AkimBear is a game I created with my compadres for Ludum Dare 43. This game was very well received and it was fantastic to watch people playing it on streams and hear great feedback that will help us improve our designs in the future! We focused on using lessons from a talk by Vlambeer’s Jan Willem Nijman about game feel and integrating the theme (Sacrifices must be made) into the game design rather than the narrative. You can check it out at it’s itch page, but I hope you have a controller handy if you do!


MACRO is a game I created with my companions for Ottawa Game Jam #4 hosted by You.i TV. In MACRO you play as Mac Robinson in a trippy adventure through the world of the very small (it’s a platformer). All animations are created by painstakingly rotoscoping a miniature and we focused on building the game’s atmosphere.

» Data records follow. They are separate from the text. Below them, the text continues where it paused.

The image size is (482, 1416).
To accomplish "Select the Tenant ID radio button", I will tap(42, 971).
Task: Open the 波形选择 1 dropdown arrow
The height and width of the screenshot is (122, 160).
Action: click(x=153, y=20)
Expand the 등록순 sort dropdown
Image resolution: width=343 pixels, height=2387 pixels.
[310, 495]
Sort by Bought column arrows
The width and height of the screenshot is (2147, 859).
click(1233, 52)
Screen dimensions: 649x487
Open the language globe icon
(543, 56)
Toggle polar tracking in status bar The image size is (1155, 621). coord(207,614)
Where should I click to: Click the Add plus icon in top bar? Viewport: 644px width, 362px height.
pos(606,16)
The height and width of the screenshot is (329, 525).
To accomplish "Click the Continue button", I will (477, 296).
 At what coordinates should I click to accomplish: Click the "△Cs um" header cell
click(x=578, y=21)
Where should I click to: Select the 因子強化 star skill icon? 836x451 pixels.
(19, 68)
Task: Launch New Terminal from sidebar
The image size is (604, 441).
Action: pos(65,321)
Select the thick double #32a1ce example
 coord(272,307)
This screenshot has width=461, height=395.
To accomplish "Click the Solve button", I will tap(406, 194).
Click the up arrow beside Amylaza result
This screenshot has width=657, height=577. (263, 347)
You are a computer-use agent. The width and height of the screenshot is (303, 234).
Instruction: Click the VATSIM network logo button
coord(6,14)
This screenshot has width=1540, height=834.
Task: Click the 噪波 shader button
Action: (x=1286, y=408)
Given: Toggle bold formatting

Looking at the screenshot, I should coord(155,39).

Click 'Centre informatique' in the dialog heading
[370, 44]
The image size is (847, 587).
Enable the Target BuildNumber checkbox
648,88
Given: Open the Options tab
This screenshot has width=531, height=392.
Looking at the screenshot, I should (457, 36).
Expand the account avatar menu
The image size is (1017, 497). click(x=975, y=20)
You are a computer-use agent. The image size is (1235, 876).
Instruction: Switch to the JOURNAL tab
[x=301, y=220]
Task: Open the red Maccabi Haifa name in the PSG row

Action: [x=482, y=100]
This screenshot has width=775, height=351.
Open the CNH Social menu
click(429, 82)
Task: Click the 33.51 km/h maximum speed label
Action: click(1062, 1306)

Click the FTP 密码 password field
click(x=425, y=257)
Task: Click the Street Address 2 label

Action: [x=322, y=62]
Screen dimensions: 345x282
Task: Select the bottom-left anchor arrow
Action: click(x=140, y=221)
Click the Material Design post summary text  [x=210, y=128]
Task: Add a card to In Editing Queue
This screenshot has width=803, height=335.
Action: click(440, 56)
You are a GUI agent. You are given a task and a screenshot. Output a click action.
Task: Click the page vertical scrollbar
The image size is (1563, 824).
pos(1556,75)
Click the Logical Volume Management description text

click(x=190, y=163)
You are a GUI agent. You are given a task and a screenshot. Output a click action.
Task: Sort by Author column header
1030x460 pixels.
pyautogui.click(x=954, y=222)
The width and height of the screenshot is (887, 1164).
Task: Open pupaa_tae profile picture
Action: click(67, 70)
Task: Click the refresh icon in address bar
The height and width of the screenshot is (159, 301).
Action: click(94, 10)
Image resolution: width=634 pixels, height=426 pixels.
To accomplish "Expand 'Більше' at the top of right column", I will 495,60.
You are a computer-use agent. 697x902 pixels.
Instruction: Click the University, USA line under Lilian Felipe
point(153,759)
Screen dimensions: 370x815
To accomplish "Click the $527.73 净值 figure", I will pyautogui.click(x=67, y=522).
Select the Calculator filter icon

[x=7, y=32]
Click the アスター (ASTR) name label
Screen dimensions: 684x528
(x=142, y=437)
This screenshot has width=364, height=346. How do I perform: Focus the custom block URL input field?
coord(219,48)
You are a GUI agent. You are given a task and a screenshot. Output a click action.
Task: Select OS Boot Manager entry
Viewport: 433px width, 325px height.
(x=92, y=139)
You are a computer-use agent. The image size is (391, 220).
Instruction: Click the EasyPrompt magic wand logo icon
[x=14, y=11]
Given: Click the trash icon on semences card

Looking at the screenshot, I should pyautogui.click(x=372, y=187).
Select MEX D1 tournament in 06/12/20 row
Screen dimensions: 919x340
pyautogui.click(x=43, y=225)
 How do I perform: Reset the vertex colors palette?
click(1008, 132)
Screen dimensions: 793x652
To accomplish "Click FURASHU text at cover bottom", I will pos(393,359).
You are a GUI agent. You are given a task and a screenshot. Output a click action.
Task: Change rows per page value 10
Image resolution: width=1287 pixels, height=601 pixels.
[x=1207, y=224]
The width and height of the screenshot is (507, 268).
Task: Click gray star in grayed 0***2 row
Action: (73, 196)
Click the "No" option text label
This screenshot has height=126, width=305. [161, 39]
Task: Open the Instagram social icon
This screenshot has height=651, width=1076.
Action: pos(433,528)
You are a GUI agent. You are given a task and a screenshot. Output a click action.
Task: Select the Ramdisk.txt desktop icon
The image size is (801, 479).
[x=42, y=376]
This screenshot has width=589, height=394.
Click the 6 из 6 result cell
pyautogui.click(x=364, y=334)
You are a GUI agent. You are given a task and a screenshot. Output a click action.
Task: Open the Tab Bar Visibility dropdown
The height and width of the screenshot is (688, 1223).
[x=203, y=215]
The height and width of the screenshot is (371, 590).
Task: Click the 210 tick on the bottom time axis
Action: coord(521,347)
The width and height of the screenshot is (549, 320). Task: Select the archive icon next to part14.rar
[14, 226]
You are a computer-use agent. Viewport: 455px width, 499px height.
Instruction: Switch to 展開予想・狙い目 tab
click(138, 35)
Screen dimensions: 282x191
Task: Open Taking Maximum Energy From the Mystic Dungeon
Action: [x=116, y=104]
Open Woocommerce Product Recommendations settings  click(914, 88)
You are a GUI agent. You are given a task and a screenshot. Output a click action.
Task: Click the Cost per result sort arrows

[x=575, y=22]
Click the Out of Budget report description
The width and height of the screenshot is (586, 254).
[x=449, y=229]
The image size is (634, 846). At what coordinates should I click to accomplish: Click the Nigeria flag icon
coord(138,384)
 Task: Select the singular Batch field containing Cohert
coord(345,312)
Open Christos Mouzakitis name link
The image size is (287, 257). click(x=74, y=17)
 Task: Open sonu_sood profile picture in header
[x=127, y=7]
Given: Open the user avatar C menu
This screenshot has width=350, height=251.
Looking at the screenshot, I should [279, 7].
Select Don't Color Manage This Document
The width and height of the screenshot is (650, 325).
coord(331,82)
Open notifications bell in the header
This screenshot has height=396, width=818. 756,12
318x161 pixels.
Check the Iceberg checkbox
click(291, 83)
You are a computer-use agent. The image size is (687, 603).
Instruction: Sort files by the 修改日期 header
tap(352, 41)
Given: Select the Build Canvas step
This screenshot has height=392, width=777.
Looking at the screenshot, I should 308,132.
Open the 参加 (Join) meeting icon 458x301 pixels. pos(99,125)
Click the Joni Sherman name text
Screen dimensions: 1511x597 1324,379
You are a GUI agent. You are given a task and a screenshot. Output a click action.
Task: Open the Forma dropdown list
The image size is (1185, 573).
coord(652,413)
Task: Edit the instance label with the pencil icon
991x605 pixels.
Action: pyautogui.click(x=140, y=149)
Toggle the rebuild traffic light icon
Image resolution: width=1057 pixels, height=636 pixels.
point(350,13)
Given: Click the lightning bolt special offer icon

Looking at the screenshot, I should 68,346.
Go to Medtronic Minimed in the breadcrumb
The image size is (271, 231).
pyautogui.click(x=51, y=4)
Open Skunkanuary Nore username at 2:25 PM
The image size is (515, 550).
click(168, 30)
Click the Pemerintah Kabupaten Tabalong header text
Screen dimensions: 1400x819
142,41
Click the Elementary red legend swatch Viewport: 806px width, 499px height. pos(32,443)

You can check it out at it’s itch page.


MotherDucker is a game I created with my comrades for Ludum Dare 41. This was our second game with roughly the same group. We managed to put together a unique mother-ducking experience with all original models, audio, and controls. I worked on programming the gameplay and integrating components in Unity. We released this game on itch.io and you can check it out at it’s itch page!

Thought Experiment

Thought Experiment is a game I created with my confidants for Global Game Jam 2018. This was the first game any of us had completed and we were very proud of what we managed to throw together in just 48 hours. We produced the large majority of our 3D models (a fireaxe proved a bit too much) and all audio ourselves. I worked on the integration of assets in Unity and programmed all aspects of the gameplay. We released the game and you can check it out at it’s itch page!

First-In Respose Evaluation (FIRE) System

This was the fourth year project for my undergrad, for which I got to work with an excellent team on a project I feel strongly about. After witnessing the Grenfell Tower fire, we saw UAVs used after the fire and this got us questioning the technical feasibility and value to firefighters of using UAVs during active fires. We developed a proof of concept platform for evaluating this robotics application using UAV, sensor, and communication technology.

I worked on autopilot selection and the software architecture for UAV control. I also looked into the potential application of photogrammetry to enable a novel data visualization. If you are interested in knowing more, you can read my final report.


CognoSynth was a project completed for the first CUHacking hackathon with a couple friends. We used an Emotiv Epoc+ headset to measure the EEG signals of the user and produce tones based on the strengths of different brain wave frequencies. The accompanying app was developed for Android using Android Studio. A machine learning algorithm was developed using Weka (a research based Java library) to classify the cognitive load and further modify the generated sound to better reflect the user’s mental state. The sound was generated by playing multiple harmonics of a base sine wave that was scaled using the power of the measured EEG.

I implemented the sound generation using the output of the machine learning classifier and individual brain wave frequency band strengths. If you are interested in knowing more, our devpost page has more information. We won first place for this hack!